Der CEO Dave Limp teilte in einem Hinweis auf der Unternehmenswebsite mit, dass Blue Origin „den früheren Starttisch nicht wiederherstellt“ und stattdessen die bestehende Infrastruktur nutzen wird, die für die größere New-Glenn-Version namens „9x4“ entwickelt wurde.

„Wir nehmen unsere Verantwortung als Anbieter von Startdienstleistungen sehr ernst und beabsichtigen, zu Flügen mit der Zuverlässigkeit zurückzukehren, die unsere Mission erfordert“, schrieb Limp.

Die Explosion ereignete sich während der Feuertests am Startkomplex von Blue Origin in Florida im Mai. Infolge des Zwischenfalls wurden der Blitzableiter, der Transport- und Aufrüstungsaggregat sowie die hydraulischen Zylinder der Startplattform zerstört. Derzeit laufen Wiederherstellungsarbeiten.

Limp schrieb auf X, dass die neue Konfiguration „auch die Startfrequenz erhöhen wird“.

Das Unternehmen untersucht weiterhin die Ursachen des Zwischenfalls im Mai. Nach Angaben von Limp deuten die vorläufigen Daten darauf hin, dass der Heckabschnitt der ersten Raketenstufe möglicherweise die Ursache der Störung ist.

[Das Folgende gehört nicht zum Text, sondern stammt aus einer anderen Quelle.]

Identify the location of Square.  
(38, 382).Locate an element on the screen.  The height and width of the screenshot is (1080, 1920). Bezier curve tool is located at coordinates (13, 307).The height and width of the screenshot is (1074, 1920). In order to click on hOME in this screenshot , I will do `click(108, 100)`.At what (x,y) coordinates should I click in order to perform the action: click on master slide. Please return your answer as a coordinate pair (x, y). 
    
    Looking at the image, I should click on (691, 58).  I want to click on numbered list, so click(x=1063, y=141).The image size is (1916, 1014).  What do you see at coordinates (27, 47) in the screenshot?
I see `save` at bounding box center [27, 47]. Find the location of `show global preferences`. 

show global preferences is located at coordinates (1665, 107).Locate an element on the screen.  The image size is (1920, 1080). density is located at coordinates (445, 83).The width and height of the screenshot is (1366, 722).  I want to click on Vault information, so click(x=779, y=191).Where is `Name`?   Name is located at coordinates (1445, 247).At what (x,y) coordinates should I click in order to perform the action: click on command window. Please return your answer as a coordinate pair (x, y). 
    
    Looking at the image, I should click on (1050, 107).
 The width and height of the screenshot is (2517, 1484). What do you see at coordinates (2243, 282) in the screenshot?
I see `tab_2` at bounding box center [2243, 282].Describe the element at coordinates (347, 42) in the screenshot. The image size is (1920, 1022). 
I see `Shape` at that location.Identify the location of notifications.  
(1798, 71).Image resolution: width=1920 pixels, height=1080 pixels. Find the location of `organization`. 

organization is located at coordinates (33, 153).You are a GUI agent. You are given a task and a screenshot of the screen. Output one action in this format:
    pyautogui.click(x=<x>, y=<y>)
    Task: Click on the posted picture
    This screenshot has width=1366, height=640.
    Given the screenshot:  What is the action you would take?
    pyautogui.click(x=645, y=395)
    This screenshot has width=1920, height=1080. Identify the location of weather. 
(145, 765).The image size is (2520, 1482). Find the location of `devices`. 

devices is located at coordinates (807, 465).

Der Unfall betraf die Interessen mehrerer Parteien. Blue Origin ist Partner des NASA-Programms „Artemis“ und wurde für den Start des unbemannten Blue-Moon-Lande­moduls auf der Rakete New Glenn in diesem Jahr ausgewählt. Amazon und AST SpaceMobile rechnen ebenfalls damit, dass Blue Origin ihre Internet-Satelliten in die Umlaufbahn bringt.

Die Explosion ereignete sich wenige Tage vor dem geplanten Start der Satelliten von Amazon Leo.

Jeff Bezos gründete Blue Origin, um SpaceX auf dem Markt für wiederverwendbare Raketen und Startdienstleistungen Konkurrenz zu machen.